CONCEPT Cited by 1 source

Computational backtest

Definition

A computational backtest is an offline evaluation of a decision-making system (trading algorithm, replenishment engine, recommender) by replaying historical data through the system and comparing its recommendations against the actual decisions taken (or a baseline policy). Unlike A/B tests which require production traffic split, backtests use only historical data — no live experimentation — and measure a counterfactual uplift: what would have happened if we had followed the system's recommendations instead of the actual decisions?

In replenishment context:

  • Replay: feed historical article × merchant × week inputs (prices, inbounds, inventory state, demand) into the engine.
  • Generate: have the engine produce replenishment decisions for each historical period.
  • Simulate: forward-simulate sales, returns, stockouts using the engine's decisions (with Monte Carlo / DES over realised demand).
  • Compare: measure key metrics (GMV, margin, fill rate, availability) vs the historical baseline.
  • Report: the delta is the counterfactual uplift.

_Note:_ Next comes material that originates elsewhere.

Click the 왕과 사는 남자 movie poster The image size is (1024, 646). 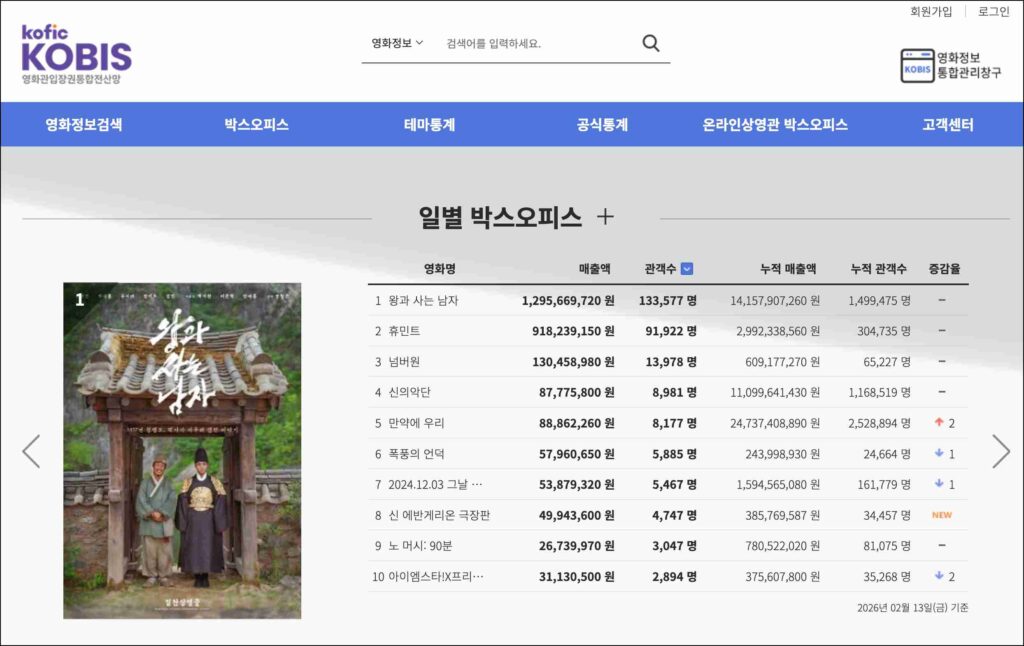tap(182, 450)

Canonical instance (Zalando ZEOS paper)

The Nature Scientific Reports paper's backtest:

Dimension Value
Period Oct 2023 – Sep 2024 (12 months)
Articles ~2,000,000
Merchants ~800
Baseline Professional human replenishment decisions
Metrics GMV, GMV after FC, availability, demand fill rate

Results (verbatim table):

Metric Engine vs Human Uplift
Gross Merchandise Value (GMV) +22.11%
Gross Margin (GMV after FC) +21.95%
Weighted Weekly Availability +33.63%
Weighted Demand Fill Rate +23.63%

Performance characteristics disclosed:

  • Consistent seasonal performance. Positive uplifts "remained remarkably stable throughout the 12-month period, demonstrating the engine's ability to navigate high-variance seasonal peaks and troughs without performance degradation."
  • Stable high service levels. Engine reaches absolute 86.40% availability and 91.14% fill rate — gains are not from aggressive overstocking.
  • Broad generalisation. 70–80% of merchants saw positive financial uplifts, demonstrating that the probabilistic approach generalises across diverse article types.

The 100%-adoption caveat

The published uplift numbers assume every merchant follows every recommendation. Verbatim:

"Note on backtest implications: It is important to clarify that the uplifts cited above represent a theoretical scenario of 100% user adoption. Because the tool serves as an AI decision-support assistant, the final authority remains with the merchants. Actual results will vary depending on how consistently merchants choose to implement the system's suggestions."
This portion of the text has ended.